Abstract
Purpose :
Sphingosine-1-phosphate (S1P) is a bioactive sphingolipid that acts through G protein-coupled S1P receptors (S1PR1-5) to participate in a variety of signaling pathways, but its role in the neural retina has not been studied extensively. We previously showed that S1PR2 is expressed in mouse and rat retinas, primarily in photoreceptors and bipolar cells, and expression is altered by conditions of retinal stress. In this study, we developed S1PR2 knockout (KO) mice on an albino background and performed structural and functional characterizations of their retinas under normal conditions and after intense light-induced retinal degeneration (LIRD) treatment.
Methods :
Albino S1PR2 KO and wild-type (WT) littermate mice were raised under similar conditions and underwent retinal assessments at various matched age-points between 3 and 6 months. Retinal function was assessed by electroretinography (ERG), and structural differences by electron microscopy (EM) and optical coherence tomography (OCT). Immunohistochemical (IHC) labeling was used to visualize differences in neuronal and synaptic markers in light- and dark-adapted mice. Mice underwent similar assessments after LIRD (1500 lux for 6 hours) to evaluate their sensitivity to retinal stress.
Results :
We found significantly elevated A- and B-wave responses at ERG flash intensities between 4-2000 cd.s/m2 in S1PR2 KO mice compared to WT at baseline (n = 12 and n = 8, respectively) and after LIRD (n = 10 and n = 11; P < 0.05). OCT further showed that KO mice (n = 8) had significantly increased retinal nerve fiber layer (RNFL) (14.8 ± 0.3µm vs 13.3 ± 0.5µm) and outer plexiform layer (OPL) (12.5 ± 0.4µm vs 11.6 ± 0.2µm) thickness compared to WT (n = 10; mean ± SE; P < 0.05). EM likewise showed differences in inner neuronal layers and OPL, and reduced synapses between rod terminal and bipolar cells in KO mice.

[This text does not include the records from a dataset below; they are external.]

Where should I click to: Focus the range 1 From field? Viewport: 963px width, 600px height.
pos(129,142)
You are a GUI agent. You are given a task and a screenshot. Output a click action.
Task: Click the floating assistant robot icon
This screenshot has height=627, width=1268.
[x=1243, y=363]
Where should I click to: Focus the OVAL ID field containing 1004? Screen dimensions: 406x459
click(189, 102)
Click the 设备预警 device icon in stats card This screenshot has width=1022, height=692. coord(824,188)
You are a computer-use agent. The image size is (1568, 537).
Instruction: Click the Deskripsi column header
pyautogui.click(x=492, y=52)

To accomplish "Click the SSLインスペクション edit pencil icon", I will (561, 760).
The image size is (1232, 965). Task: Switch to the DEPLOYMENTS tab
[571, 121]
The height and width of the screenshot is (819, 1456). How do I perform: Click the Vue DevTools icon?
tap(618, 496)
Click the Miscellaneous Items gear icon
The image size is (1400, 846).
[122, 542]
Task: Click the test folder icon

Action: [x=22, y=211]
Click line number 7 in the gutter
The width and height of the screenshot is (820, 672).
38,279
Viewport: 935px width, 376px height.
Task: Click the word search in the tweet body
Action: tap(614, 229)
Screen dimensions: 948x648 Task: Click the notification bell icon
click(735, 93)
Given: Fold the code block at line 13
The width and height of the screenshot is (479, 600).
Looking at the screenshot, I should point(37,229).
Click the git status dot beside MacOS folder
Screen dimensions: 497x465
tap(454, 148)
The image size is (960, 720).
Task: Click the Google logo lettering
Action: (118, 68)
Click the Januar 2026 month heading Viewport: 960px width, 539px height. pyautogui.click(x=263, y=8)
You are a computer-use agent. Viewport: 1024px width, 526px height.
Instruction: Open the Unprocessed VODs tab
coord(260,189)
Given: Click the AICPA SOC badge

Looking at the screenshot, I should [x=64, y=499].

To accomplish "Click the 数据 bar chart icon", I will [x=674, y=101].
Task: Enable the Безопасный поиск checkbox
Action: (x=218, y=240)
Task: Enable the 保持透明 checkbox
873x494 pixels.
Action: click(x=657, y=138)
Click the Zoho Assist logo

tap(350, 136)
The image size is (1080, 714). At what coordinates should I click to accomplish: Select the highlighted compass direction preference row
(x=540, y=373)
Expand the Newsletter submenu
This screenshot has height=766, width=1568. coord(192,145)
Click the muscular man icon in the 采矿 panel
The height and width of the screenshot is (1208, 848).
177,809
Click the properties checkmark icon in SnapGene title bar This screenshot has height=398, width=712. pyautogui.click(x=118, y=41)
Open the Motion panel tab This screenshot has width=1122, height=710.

IHC also showed differential labeling of synaptic markers and dendritic arborization of secondary neurons in KO mice compared to WT.
Conclusions :
Our findings show that S1PR2 knockout alters murine retinal structural and functional characteristics, suggesting an important role of S1PR2 in the mammalian retina.
This abstract was presented at the 2022 ARVO Annual Meeting, held in Denver, CO, May 1-4, 2022, and virtually.